Medication categories that typically may pose a fall risk include:

  • Antidepressants
  • Anticonvulsants (medications protecting against seizures)
  • Antipsychotics
  • Sedatives
  • Muscle Relaxants
  • Benzodiazepines
  • Opioids
  • Antihistamines (allergy medications)
  • Blood pressure medications

If you’re taking a medication in one or more of these categories, talk to your doctor about whether it poses a fall risk for you.

But I really need the medication!

If you’re having a serious medical condition, sometimes the best way to treat it involves taking a medication. Together with your doctor, you will assess how the medication can contribute to an increased fall risk. Then weigh the pros and cons – is the increased risk of falling worth it to treat the condition? Generally, doctors and patients make this decision based on:

  • The severity of the medical condition
  • The availability of other treatment options
  • The extent of the fall risk presented by the medication
  • The patient’s overall heath and history regarding falls

Avoid falls no matter what medications you’re taking

Your number one priority is to keep yourself safe, especially when you need to take medications that increase the risk of falling. Once you decide that you’ll consider taking a medication, what should you do?

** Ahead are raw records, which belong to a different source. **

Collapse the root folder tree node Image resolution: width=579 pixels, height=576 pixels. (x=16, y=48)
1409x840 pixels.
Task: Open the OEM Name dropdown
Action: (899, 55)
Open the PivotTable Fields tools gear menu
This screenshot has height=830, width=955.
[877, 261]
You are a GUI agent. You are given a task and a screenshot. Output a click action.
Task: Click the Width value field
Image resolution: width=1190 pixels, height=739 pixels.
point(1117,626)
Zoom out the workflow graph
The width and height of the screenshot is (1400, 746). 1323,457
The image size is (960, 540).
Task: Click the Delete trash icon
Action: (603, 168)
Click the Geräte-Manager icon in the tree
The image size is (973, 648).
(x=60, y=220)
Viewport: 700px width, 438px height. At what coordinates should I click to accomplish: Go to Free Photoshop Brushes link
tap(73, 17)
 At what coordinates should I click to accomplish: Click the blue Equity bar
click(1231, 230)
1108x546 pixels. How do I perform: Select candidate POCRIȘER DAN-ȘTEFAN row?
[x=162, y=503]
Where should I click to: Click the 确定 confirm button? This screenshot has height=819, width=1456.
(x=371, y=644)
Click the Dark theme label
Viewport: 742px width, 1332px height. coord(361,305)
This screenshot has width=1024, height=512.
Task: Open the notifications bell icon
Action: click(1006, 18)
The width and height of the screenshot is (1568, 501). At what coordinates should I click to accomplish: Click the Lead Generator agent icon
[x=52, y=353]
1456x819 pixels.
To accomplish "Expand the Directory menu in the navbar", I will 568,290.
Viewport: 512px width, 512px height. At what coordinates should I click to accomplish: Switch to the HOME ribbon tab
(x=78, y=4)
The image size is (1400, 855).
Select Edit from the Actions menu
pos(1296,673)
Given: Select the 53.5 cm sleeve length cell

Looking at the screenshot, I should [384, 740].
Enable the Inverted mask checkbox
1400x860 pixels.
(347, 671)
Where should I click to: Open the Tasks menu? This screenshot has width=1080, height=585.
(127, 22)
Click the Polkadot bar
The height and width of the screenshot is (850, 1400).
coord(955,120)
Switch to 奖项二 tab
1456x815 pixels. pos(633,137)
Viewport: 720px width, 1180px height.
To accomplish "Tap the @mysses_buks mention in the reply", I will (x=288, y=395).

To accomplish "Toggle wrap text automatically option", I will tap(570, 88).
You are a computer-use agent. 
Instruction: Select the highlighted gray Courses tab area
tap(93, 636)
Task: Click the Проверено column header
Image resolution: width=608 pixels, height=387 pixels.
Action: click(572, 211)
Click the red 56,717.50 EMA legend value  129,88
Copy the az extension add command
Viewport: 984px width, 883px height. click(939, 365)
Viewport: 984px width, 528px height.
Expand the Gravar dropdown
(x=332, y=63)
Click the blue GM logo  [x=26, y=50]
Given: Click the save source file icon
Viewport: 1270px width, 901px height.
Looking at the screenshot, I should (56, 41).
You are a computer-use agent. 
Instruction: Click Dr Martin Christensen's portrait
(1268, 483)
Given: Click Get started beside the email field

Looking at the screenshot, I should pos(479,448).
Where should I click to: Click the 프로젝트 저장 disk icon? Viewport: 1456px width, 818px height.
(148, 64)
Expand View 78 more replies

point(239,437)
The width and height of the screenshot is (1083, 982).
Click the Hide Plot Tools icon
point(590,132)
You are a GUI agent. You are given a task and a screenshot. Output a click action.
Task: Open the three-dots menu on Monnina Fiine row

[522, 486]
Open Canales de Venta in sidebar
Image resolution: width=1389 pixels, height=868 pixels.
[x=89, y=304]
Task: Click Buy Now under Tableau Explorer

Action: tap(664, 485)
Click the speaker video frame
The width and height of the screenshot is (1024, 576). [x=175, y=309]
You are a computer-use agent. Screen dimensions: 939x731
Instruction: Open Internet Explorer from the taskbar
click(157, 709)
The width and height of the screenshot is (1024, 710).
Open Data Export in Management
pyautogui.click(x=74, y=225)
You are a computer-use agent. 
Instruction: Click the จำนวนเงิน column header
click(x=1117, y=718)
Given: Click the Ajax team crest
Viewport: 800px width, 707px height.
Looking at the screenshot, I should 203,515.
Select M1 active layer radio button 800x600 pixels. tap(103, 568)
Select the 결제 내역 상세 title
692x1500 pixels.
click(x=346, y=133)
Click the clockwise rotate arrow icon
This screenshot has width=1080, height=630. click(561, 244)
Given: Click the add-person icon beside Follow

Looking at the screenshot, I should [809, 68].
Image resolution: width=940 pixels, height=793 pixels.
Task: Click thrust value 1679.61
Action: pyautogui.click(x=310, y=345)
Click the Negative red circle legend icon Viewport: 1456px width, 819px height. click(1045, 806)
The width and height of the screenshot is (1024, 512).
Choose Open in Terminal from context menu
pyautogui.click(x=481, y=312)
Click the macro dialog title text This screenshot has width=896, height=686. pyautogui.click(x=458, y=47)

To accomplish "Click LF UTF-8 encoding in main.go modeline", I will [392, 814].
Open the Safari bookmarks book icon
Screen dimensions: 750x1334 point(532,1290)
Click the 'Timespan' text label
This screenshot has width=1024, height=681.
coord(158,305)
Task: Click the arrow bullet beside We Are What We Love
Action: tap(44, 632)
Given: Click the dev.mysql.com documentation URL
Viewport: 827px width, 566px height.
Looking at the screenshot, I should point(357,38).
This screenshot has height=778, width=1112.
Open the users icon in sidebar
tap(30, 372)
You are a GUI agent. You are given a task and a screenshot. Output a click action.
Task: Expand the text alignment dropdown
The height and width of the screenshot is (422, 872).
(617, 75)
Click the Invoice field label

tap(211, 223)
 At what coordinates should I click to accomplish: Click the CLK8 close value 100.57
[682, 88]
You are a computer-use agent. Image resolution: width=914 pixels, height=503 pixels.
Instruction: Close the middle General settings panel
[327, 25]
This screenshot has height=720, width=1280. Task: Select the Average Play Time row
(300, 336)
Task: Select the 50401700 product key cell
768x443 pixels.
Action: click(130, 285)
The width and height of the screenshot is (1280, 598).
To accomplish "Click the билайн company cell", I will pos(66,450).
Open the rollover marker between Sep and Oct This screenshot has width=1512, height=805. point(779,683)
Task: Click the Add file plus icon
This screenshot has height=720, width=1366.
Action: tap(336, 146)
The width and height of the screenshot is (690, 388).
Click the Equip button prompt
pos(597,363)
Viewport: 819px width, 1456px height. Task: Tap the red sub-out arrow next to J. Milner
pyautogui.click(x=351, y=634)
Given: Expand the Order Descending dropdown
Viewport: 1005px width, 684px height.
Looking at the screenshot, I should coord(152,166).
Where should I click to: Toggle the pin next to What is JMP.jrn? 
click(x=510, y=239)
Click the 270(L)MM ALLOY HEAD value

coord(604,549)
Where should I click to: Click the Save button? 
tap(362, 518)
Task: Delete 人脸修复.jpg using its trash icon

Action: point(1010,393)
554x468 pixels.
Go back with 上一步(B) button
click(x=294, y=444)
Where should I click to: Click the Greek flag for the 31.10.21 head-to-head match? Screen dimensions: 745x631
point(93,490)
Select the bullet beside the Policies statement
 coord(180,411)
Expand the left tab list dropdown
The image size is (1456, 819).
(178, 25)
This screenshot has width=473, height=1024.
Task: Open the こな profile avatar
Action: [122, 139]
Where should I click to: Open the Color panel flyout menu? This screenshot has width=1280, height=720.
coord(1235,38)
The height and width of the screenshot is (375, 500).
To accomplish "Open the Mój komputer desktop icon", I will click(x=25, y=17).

  • Talk to your doctor. If some of your medications pose a risk, ask if there are alternatives. If there are not, ask for an evaluation of your fall risk.
  • Consult with a physical therapist. A PT can assess your fall risk. If your risk is higher than you want it to be, your PT can design an exercise routine to help you stay strong and improve your balance.
  • Follow your exercise routine. Once you know what to do, practice regularly to avoid falling.

Medications can raise your risk of falling, but knowing about that risk means you can do something to limit it. Talk to your doctor or your PT today to stay safe and healthy!